I think Slothrop has it spot on in the first post, in that the concept of middle-class-ness is very much a middle-class obsession. Even more explicitly: if you've ever started a thread on an internet forum titled "What is middle class?", you're probably it.
I don't think it's a useful term any more. It was useful in the 19th century when Marx and Engels were writing, and in European and especially British society there were several well-defined social strata that were more or less defined by what you (or your husband, or your father) did for a living: toffs who simply owned land, a working class who did manual labour of some variety and a middle class in the middle, who did jobs that you'd had to have been to a good school and then probably university to do. And obviously an underclass who had no legally or socially acceptable job at all (thieves/beggars/whores). Whereas these days you have people with PhDs from top universities who can't get a job, or are doing a job that could be done by more or less anyone with a reasonable grasp of English and a working knowledge of Microsoft Office, and people my brother, who left education at 18/19 and are doing very well because of skills they can use in emergent industries. So (unlike in America, I think) straightforward economic position or job type is no longer a good indicator of social 'class'. Which leaves tastes, attitudes and all the other rather woolly social things, which are problematic because if you use these to define who is (and isn't) middle class you end up implying that someone is disqualified from being working class if they drink red wine, eat olives and read
The Guardian, even if they happen to be a bus driver descended from a long line of bus drivers. In fact it's tantamount to implying that working-class people are by definition uneducated and uncultured.

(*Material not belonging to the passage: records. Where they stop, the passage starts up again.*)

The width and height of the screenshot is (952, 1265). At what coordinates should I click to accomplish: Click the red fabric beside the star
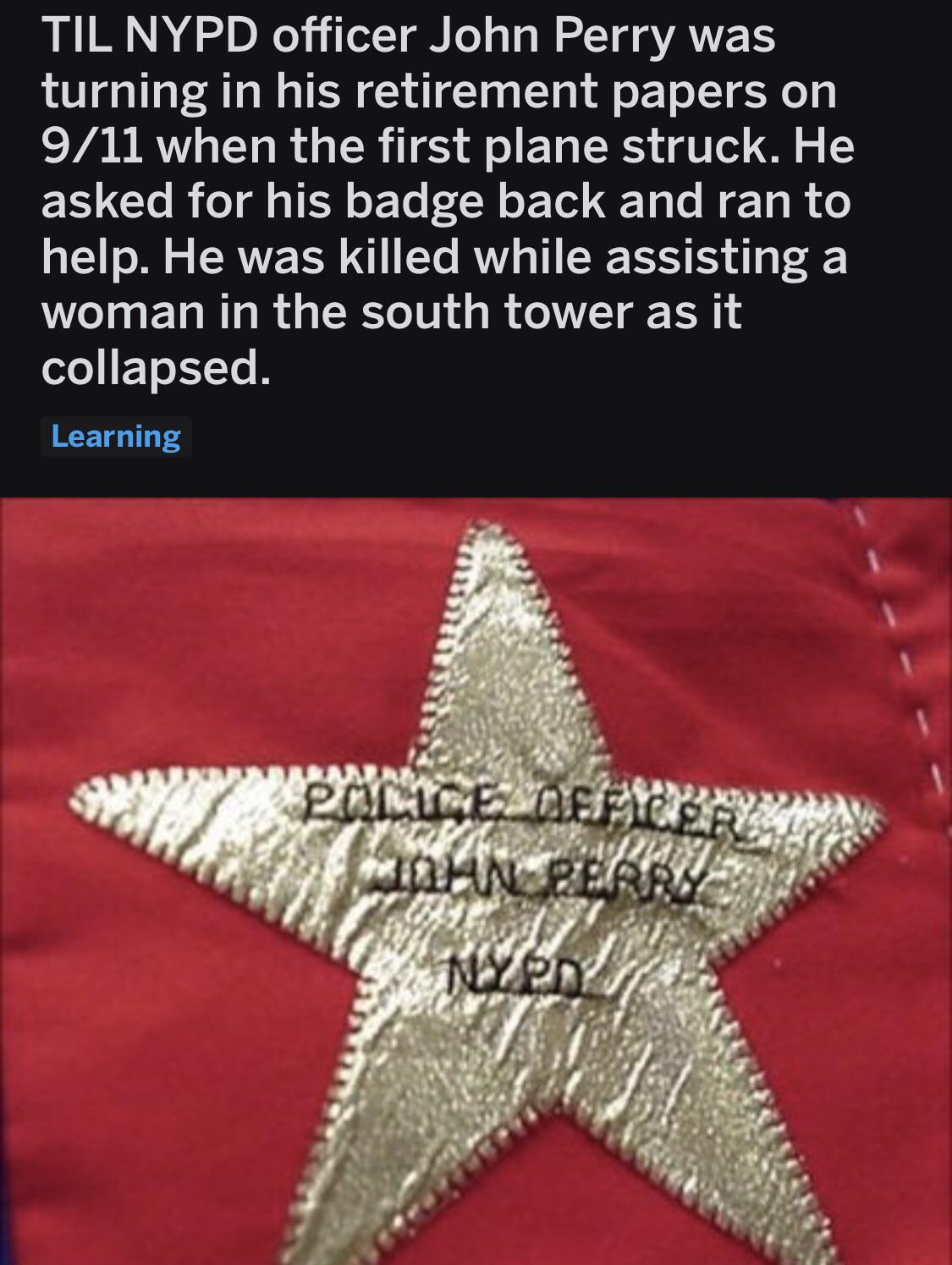[x=212, y=643]
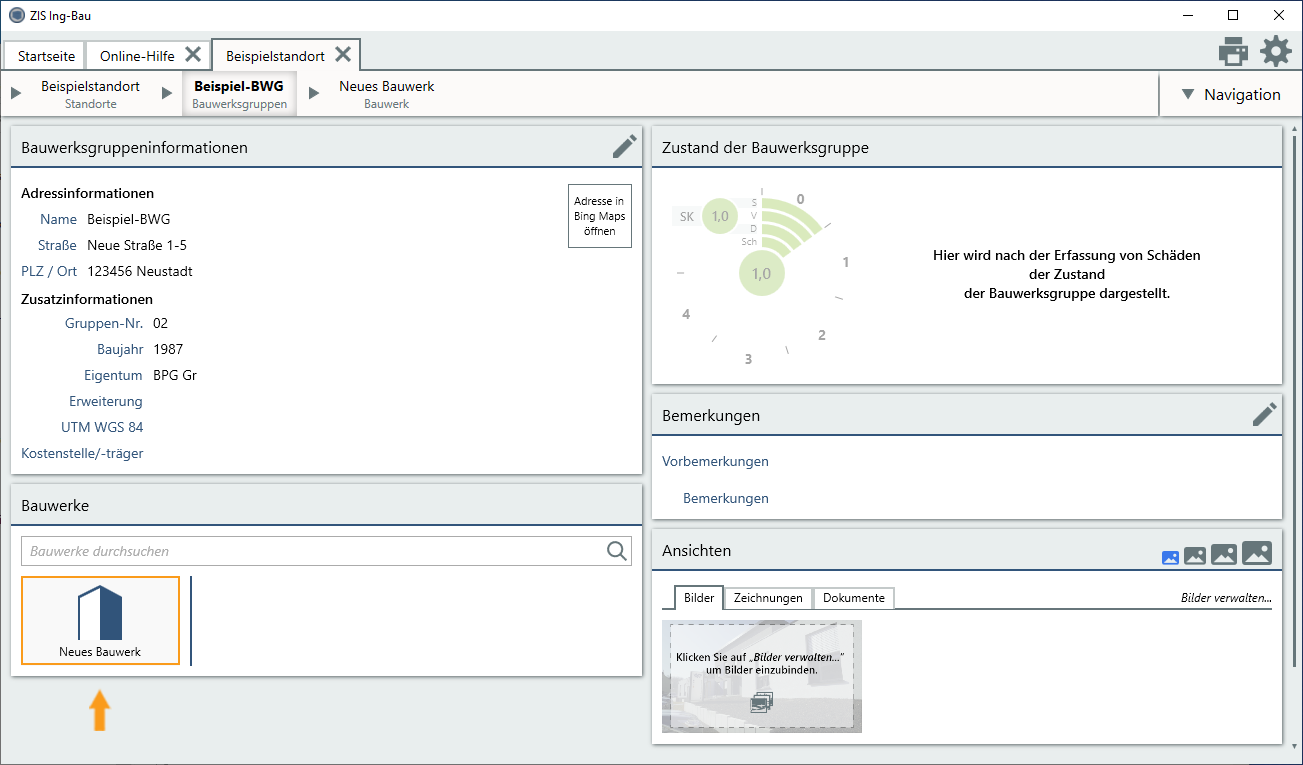Viewport: 1303px width, 765px height.
Task: Edit Bauwerksgruppeninformationen with pencil icon
Action: click(x=624, y=147)
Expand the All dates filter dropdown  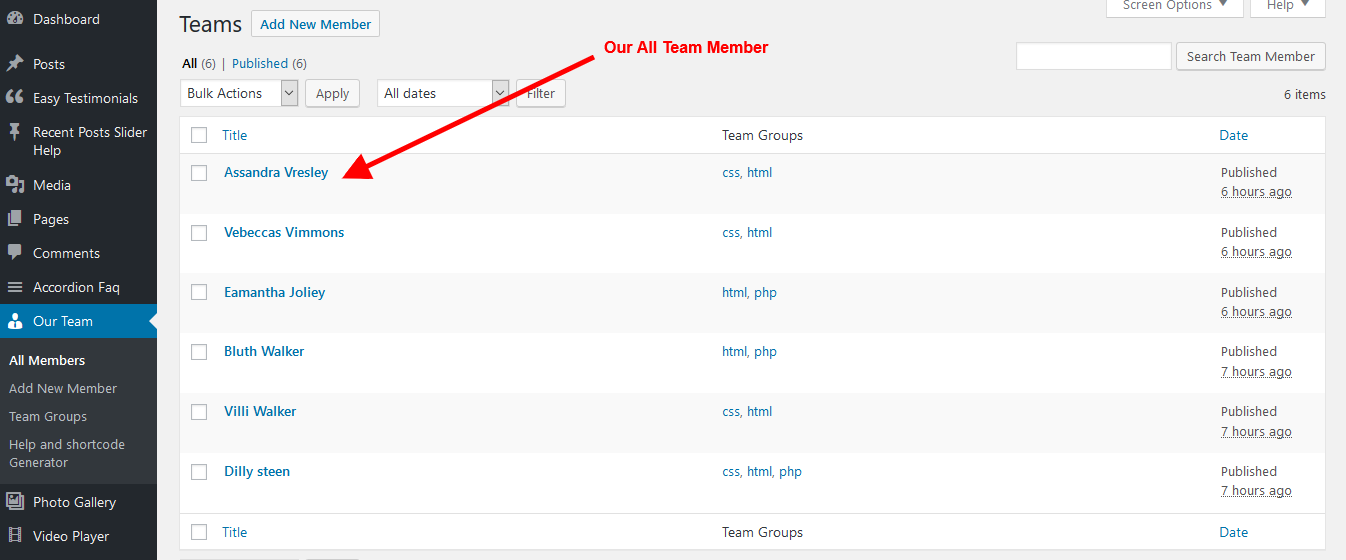point(443,93)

I'm reminded of something my girlfriend told me, which is that a couple of months back she was having a half of bitter in the 'spoons in Stansted Airport while waiting for her plane, and there was a group of loud, bleach-blonde women sharing a couple of bottles of rosé around the next table, all wearing matching T-shirts, probably off for a hen do somewhere in the Med; and that their respective choice of drinks was pretty much a class inverse of what it would have been a couple of generations ago.
chavs 'take holidays' the middle class spend summers at X
Oi, I just took a holiday! You calling me a chav? I'll fuckin av ya, ya cunt.